Between daily air strikes that batter the capital city Aleppo of Syria, there is news of life and survival after a two-month-old baby boy was rescued from the rubble of a broken wall. The infant was trapped under the debris for more than 16 hours until he was rescued.
Last night Mahmud Ibildi a two month old baby was caught in the fight in the city when he was entombed in the rubble of a building that fell due to air strikes. Civil Defence workers tried for hours to rescue the infant and when they finally managed to remove him from under the piles of bricks and stones, they were kissing him with delight for being alive.
A video that was shared on social media that captures the moments when the workers tried to rescue the baby from the rubble.
The clip shows a man’s hand pulling stones and broken pieces of the wall as a baby’s tireless wail are constantly heard. Moments later, the man tries to hold on to the baby’s outfit and pull him. The baby’s bloodied and dusty head is visible and another man covers them with his hands to ensure that the head does not hit any of the loose or sharp rubble.
Completely covered in white and grey dust, he is soon extracted. He is still crying but in safe hands of the men who rescued him.
A smiling man then clutches the rescued child in his arms while his colleagues off-camera cry: ‘God is great!’

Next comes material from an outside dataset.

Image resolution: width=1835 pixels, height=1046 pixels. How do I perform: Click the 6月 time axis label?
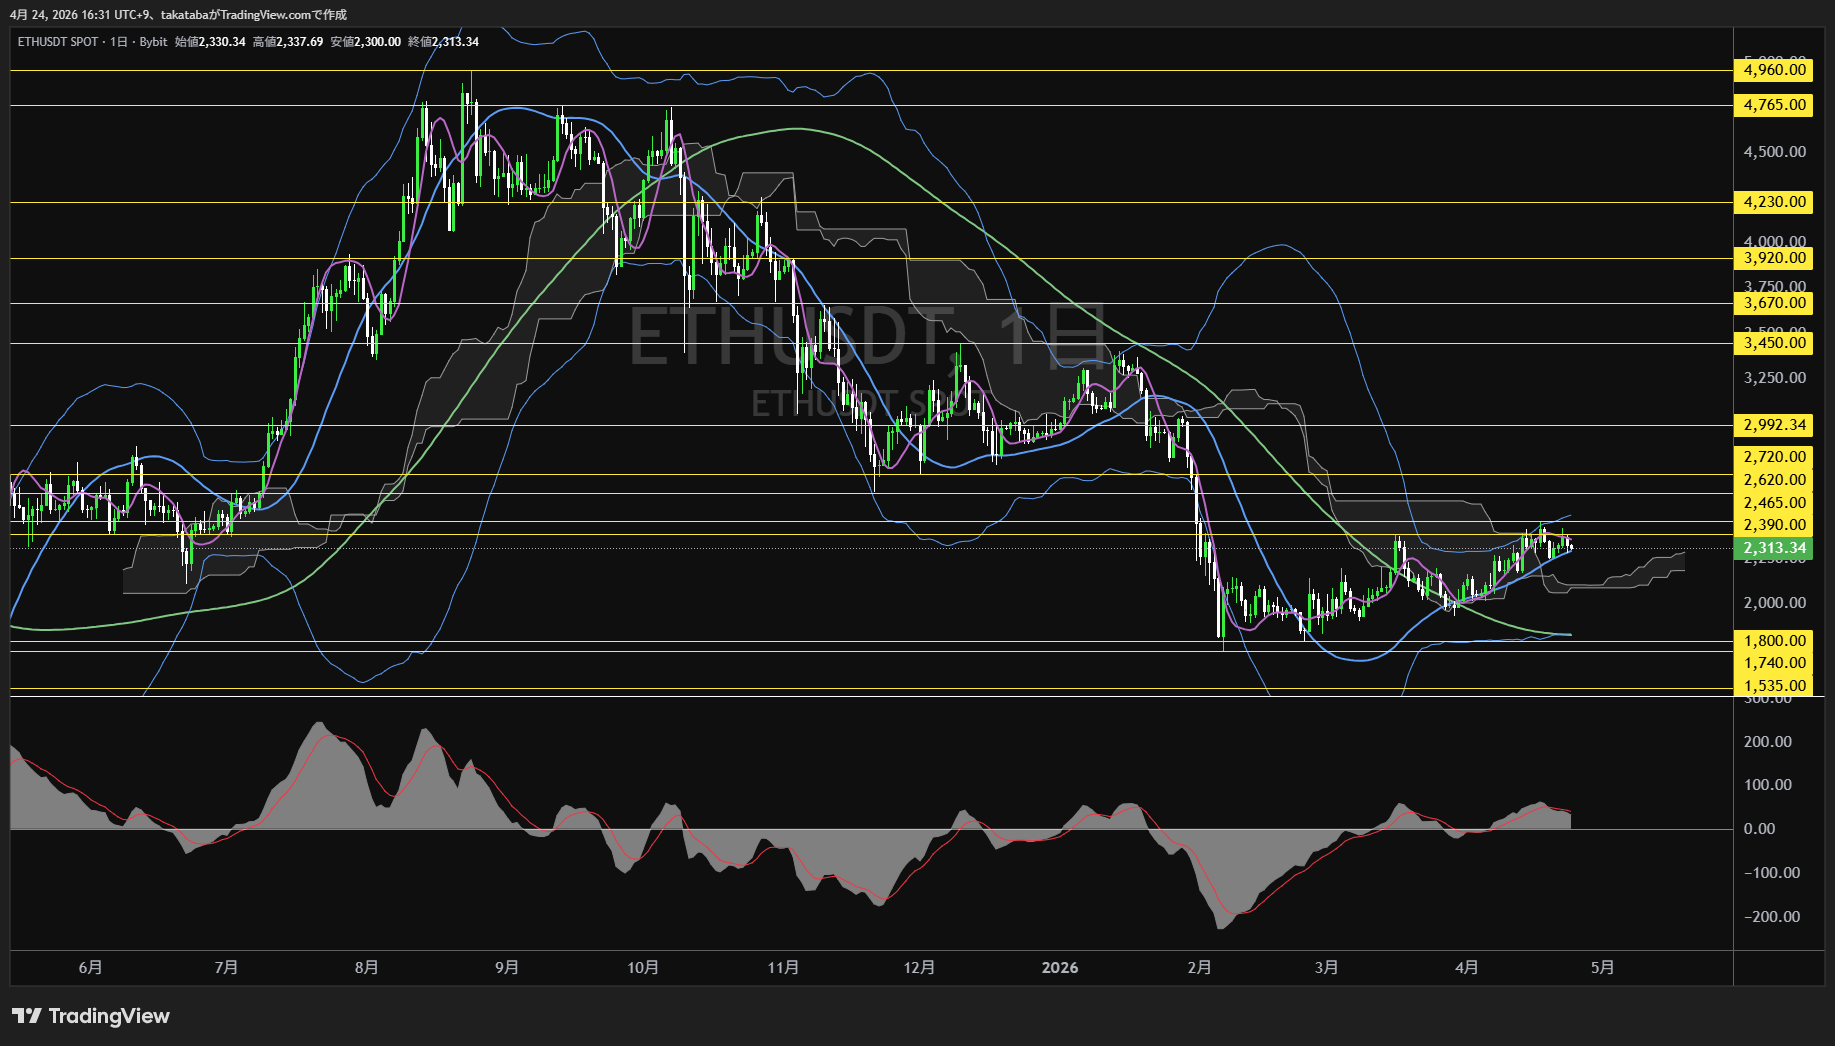[x=90, y=968]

There are cries of ‘it’s a miracle’ as a small head is seen emerging from debris after 16 hours of non-stop efforts to pull him out.
‘After 16 hours working under difficult conditions, the civil defence in Ansari (in southern Aleppo) was able to rescue a baby barely two months old as well as her mother who was injured,’ a commentary to the video said.
The child’s mom was also rescued by the workers.
The rescue operation was carried out in the northern part of the city that has been constantly battling air strikes. Rebels fire mortar bombs at government-controlled western sectors of Aleppo, which was Syria’s commercial hub before its civil war erupted in 2011.
It is believed that the video was put up online by the rescue team which called itself ‘Aleppo Civil Defence’.